Hyde sells properties in Sullivan County, the heart of a Catskill region that has seen its fortunes roll and tumble through cyclical economies for decades. But the COVID-19 pandemic has created a new land rush here about 90 minutes from the New York City metro area.

“It’s is the busiest market that we’ve had,” said Hyde, of her 16 years in business.
“People have been buying houses sight unseen.
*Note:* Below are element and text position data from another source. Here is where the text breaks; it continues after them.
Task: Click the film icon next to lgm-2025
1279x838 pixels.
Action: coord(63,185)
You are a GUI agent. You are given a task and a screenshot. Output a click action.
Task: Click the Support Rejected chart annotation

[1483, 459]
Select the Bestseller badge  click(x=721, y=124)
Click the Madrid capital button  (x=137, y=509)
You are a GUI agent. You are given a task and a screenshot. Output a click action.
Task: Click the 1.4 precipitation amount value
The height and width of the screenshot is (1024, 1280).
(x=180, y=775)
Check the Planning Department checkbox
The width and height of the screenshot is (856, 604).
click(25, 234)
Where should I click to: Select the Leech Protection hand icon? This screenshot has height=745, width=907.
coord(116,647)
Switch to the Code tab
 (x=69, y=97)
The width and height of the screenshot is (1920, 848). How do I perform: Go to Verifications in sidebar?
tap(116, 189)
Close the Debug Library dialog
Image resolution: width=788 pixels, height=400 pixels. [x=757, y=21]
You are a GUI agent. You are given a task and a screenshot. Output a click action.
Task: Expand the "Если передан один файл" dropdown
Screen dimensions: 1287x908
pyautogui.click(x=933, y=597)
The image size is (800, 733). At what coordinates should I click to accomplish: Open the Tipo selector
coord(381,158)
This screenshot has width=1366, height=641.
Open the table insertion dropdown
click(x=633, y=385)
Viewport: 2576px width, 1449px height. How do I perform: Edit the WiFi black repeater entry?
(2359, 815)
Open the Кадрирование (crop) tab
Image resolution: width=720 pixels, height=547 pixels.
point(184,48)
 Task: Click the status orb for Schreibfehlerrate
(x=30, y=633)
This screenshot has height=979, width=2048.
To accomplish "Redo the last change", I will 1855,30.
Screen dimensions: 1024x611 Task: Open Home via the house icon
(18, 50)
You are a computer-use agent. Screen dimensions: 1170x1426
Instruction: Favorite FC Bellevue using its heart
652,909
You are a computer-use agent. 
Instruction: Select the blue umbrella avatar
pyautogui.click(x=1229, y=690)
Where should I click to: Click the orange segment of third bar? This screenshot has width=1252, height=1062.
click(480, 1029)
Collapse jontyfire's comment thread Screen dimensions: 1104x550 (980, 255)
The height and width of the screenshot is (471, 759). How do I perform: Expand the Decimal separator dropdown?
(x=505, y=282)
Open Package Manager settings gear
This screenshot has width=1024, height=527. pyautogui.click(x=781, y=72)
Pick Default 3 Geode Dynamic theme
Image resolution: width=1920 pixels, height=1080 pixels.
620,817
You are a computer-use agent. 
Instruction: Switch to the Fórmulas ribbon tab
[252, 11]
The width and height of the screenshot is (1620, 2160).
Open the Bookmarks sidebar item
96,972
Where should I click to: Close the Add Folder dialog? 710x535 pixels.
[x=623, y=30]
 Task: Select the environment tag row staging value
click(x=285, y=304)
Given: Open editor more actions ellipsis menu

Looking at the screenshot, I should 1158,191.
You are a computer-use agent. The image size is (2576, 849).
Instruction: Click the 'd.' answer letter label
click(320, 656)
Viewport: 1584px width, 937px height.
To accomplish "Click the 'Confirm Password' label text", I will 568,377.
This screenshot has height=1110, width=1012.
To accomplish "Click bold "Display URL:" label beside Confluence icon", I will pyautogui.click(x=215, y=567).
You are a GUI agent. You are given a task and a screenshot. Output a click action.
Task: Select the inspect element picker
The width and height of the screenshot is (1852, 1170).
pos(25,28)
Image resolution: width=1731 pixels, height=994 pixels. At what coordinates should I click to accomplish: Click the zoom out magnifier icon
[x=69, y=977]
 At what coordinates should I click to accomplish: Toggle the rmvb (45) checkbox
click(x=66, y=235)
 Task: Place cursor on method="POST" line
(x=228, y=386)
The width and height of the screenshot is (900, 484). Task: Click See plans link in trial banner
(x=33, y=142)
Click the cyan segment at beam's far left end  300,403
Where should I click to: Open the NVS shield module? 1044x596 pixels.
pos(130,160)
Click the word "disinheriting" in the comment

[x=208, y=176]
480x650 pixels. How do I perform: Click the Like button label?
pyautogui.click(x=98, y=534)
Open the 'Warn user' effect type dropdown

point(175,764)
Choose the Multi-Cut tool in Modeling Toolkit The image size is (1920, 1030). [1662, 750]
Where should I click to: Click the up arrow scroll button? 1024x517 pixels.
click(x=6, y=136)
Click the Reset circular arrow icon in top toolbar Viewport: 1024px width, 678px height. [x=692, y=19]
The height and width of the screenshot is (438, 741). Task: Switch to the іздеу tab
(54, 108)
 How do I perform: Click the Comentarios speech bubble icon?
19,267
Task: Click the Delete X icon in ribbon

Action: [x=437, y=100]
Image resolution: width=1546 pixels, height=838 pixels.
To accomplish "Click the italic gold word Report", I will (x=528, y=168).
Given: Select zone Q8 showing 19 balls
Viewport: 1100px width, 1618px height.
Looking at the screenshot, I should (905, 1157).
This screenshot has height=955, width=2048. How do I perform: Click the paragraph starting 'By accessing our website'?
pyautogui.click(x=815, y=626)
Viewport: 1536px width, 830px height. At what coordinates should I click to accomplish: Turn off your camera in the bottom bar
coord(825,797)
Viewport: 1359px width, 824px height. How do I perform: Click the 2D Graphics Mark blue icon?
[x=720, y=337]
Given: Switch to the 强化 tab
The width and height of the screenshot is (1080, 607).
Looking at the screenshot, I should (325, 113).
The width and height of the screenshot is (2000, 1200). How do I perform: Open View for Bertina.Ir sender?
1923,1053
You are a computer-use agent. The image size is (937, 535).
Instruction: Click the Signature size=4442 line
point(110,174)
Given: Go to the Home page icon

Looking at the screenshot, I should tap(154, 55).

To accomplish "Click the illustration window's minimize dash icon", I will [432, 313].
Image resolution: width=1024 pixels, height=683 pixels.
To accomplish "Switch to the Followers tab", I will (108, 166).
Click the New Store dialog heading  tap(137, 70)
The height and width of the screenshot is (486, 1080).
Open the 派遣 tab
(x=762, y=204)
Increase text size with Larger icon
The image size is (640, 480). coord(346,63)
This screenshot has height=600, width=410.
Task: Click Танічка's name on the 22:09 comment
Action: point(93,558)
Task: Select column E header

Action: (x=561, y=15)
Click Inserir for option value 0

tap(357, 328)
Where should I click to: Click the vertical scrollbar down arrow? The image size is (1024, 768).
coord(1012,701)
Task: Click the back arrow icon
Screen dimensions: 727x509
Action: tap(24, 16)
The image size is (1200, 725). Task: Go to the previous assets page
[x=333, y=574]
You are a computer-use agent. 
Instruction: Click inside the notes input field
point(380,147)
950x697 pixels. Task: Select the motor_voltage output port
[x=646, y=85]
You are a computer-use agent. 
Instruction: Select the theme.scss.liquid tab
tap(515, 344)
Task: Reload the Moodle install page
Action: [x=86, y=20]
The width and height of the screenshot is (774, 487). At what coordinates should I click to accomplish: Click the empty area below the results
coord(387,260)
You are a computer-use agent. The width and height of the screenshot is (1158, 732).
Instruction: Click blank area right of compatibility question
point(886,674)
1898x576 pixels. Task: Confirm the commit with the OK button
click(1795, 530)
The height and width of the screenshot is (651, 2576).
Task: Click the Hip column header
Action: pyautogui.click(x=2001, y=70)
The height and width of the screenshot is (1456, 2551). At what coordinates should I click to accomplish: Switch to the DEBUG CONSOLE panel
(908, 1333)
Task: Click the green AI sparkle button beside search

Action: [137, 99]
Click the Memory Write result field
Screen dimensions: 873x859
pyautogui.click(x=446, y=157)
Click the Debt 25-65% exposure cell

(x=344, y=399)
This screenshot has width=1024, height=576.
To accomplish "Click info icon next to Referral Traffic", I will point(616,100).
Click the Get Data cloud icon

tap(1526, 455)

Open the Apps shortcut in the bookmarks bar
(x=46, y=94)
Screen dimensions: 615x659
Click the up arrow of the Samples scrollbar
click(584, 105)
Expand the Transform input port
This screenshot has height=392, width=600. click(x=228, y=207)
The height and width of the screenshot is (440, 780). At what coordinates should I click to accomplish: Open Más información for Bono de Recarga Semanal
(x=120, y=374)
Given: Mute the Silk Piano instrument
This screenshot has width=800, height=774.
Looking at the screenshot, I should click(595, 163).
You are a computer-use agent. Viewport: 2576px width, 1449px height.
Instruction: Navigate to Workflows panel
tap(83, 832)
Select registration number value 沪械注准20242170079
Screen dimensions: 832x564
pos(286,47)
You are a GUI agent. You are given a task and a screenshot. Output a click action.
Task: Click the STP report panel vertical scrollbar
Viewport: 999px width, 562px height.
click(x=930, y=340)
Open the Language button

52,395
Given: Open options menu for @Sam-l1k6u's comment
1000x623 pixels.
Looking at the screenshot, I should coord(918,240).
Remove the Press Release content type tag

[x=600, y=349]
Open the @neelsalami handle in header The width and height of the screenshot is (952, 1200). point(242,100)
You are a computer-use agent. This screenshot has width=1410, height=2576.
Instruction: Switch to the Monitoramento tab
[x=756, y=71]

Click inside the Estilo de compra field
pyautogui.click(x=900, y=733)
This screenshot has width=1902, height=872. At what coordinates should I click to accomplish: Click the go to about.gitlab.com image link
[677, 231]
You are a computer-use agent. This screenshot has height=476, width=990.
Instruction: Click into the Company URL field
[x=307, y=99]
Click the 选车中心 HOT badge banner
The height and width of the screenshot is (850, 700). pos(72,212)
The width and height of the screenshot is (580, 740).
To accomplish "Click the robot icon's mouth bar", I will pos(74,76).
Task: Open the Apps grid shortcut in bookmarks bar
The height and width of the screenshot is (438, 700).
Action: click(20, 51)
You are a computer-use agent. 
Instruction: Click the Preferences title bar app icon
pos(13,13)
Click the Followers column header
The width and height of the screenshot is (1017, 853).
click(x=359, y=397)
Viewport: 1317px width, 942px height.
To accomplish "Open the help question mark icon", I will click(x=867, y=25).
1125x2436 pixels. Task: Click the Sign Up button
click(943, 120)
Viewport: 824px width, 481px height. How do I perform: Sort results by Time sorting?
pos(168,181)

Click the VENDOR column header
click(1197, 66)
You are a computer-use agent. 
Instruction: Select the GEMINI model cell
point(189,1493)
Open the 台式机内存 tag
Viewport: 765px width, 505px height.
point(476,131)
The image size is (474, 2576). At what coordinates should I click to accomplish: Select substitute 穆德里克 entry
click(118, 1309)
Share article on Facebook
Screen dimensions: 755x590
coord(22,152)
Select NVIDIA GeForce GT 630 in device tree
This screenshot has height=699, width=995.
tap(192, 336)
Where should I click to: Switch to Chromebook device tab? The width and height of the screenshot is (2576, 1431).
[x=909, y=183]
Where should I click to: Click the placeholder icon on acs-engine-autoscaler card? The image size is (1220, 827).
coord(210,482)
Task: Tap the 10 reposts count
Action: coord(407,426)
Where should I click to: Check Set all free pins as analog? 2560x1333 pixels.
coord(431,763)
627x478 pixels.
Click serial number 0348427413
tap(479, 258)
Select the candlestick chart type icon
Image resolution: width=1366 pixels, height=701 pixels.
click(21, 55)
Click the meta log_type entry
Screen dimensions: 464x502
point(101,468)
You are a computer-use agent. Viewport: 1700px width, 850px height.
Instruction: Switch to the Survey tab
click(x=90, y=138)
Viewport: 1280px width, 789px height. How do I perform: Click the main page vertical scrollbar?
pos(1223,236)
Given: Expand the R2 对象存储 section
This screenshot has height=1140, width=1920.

Things have been going above asking price.”

When the pandemic locked down our regional economies, Win Morrison fled to Florida in the spring to run his Kingston-based real estate firm from there.

“We had quite a few sales to people who were buying place sight unseen,” said Morrison, echoing Hyde’s experience.

Morrison fielded inquiries from the New Jersey and the New York City and Boston metro areas and has his properties on multiple listing services in the city and Rockland and Westchester counties.

“You put it on the market, and in three days, you have a bidding war on it or a satisfactory offer as long as it’s priced properly without trying to gouge somebody,” said Morrison. “I am thrilled with the business we are doing.”

Morrison sells properties primarily in Ulster, Greene, and Columbia counties, bountiful second-home regions with comfortably spaced zoning in residential and agricultural areas.

This makes it easy to work from home, and Morrison said he has seen a 10 – 25 percent in market appreciation since the pandemic forced many into self-lockdown nearly six months ago.

“It’s the amount of people in New York City that want to get out of the city. It’s kind of a wave coming up through,” he said. “There are properties for sale in the middle of nowhere.”

But safety at home has been driving the real estate boom at the expense of other businesses that rely on social interaction. “Restaurants are for sale, but nobody is buying them because there is no business,” said Morrison. “Residentially, it has been very, very good.”